ULAB team with poster

The team that worked on the ULAB presentation: From left to right, Michelle Duan, Tanvi Batra (mentor), Alexandra Lu, Olivia Wagner, Andrew Austin Kesler, Supash Bhat (in back), and Gigi Flores. Photo courtesy ULAB.


This year, ULAB’s “Z-Streak” team also made notable contributions to astronomy. Analyzing images taken by Caltech’s Zwicky Transient Facility (ZTF) at Palomar Observatory, the team identified around 300,000 streaks of light in the sky each night. Most of these streaks are simply artifacts of the detection pipeline, so identifying genuine astronomical objects is like finding a needle in a haystack. To do so, the Z-streak team developed and applied machine learning and deep learning filters to reduce the pool to about 3,000, which they then scanned by eye, narrowing it down to 30 viable candidates.

Among these, they found that one streak could be confirmed to be real across multiple observations. Using orbital simulation tools, they calculated its trajectory and submitted their results to the Minor Planet Center, which approved the finding and officially designated the object Asteroid 2025 FD.

According to the Z-Streak's team calculations, Asteroid 2025 FD will eventually pass as close as 818,000 miles from Earth.
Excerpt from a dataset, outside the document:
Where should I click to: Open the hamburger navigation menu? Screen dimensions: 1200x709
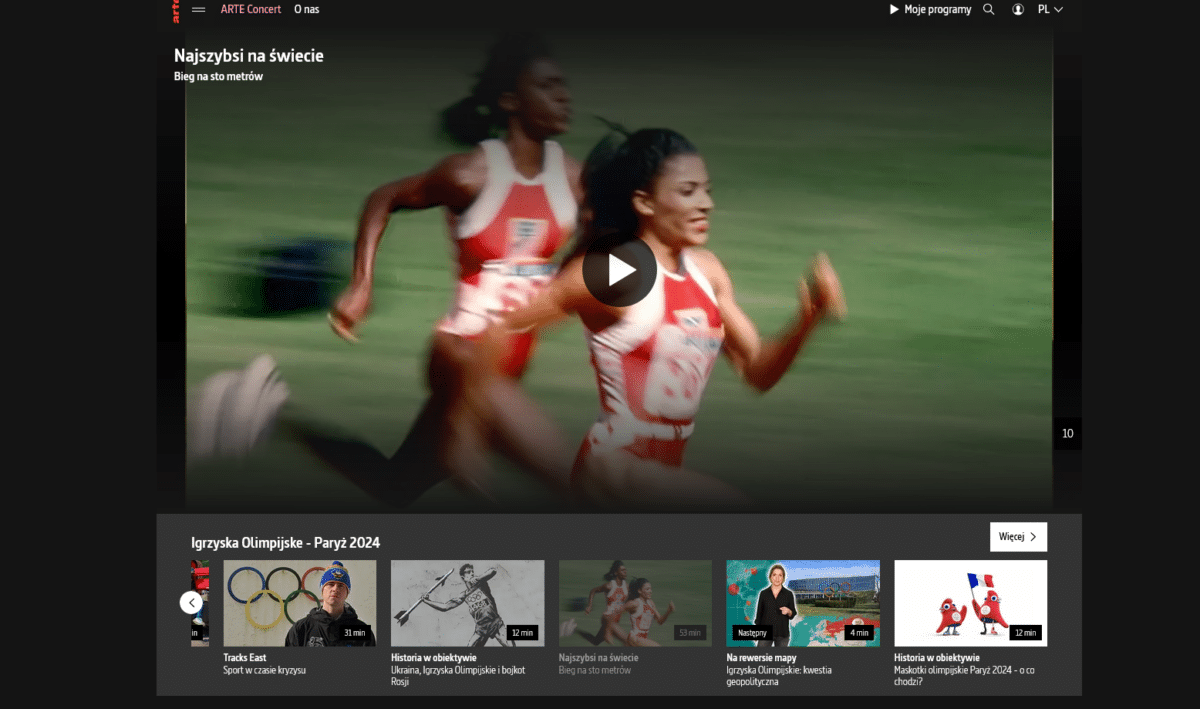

While it poses no immediate danger, its detection underscores the importance of tightening our screening methods. “We realized that even after the machine learning filters, a lot of the most promising streaks were still being missed,” said Supash Bhat, a member of the team. “So we proposed a new set of parameters and visual cues that weren’t accounted for in the current system—and that’s how we found 2025 FD.” In an era of vast astronomical datasets and an increasing number of transient events, the team’s work serves as a reminder: sometimes, it still takes a sharp eye to see what machines miss.